● WHAT TO WORK ON:
From the entries below, print exactly the span beginning with the line holding "The height and" and ending with the line holding "Given: Open the Deposit page", endpoints included, and skip any pictures.

··· RECORD SET

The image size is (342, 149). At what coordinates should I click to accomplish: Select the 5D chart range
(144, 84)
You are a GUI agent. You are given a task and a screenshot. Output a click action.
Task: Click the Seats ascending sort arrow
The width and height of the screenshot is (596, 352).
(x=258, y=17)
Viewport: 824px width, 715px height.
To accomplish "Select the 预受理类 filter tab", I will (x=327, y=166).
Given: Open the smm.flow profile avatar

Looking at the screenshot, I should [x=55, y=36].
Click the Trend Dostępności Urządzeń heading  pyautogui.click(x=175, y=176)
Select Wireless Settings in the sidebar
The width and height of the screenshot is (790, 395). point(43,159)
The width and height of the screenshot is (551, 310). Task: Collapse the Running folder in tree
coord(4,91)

······
··· RECORD SET

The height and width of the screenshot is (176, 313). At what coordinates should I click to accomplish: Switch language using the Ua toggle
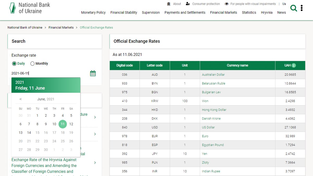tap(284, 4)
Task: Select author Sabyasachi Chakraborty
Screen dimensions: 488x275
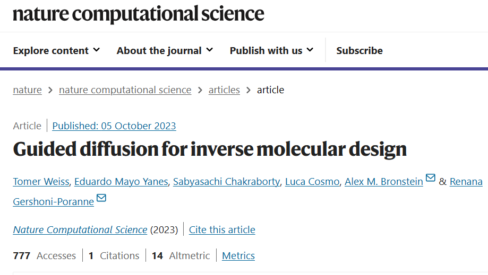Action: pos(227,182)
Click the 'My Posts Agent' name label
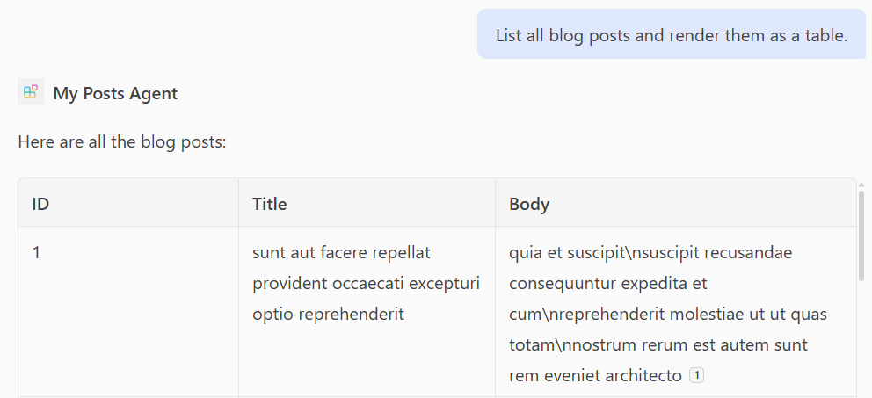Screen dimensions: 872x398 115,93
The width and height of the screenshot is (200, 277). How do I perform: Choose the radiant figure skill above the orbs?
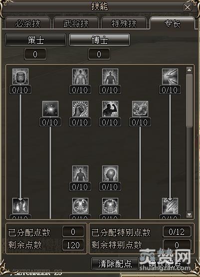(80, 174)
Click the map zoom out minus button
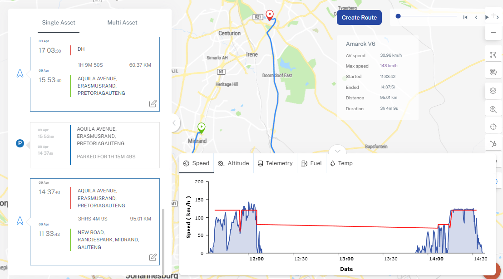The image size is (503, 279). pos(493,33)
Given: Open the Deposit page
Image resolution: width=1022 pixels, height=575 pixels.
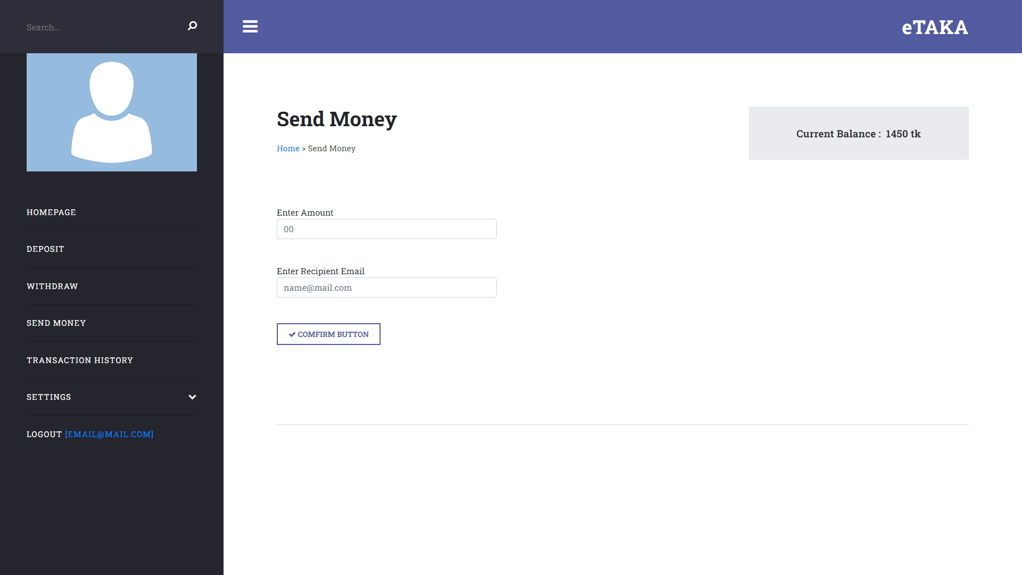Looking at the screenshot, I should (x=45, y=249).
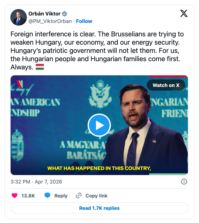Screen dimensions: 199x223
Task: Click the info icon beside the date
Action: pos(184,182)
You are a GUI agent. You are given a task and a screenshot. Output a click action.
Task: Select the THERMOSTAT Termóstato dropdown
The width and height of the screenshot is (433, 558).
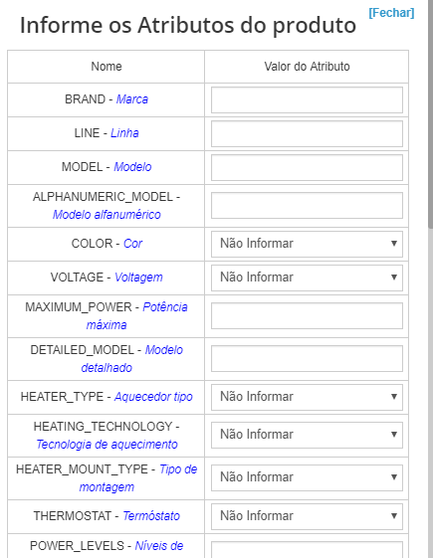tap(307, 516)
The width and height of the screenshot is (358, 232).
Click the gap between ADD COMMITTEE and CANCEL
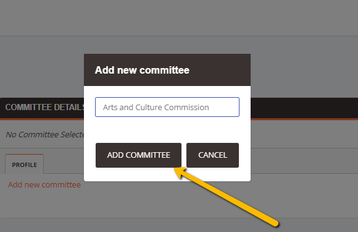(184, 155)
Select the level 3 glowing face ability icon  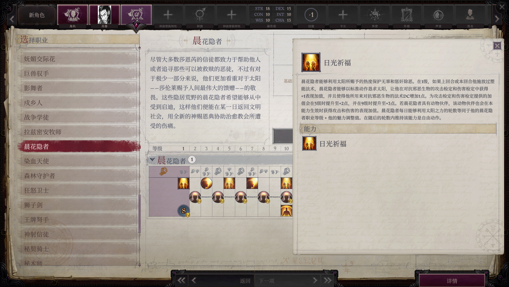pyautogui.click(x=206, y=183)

······

● RESULT FOR THIS EXERCISE:
The height and width of the screenshot is (176, 313). At what coordinates should I click to accomplish: Switch language using the Ua toggle
tap(284, 4)
Task: Select author Sabyasachi Chakraborty
Screen dimensions: 488x275
Action: pos(227,182)
Click the 'My Posts Agent' name label
Screen dimensions: 872x398 115,93
The width and height of the screenshot is (200, 277). How do I perform: Choose the radiant figure skill above the orbs?
(80, 174)
Click the map zoom out minus button
The image size is (503, 279). pos(493,33)
Given: Open the Deposit page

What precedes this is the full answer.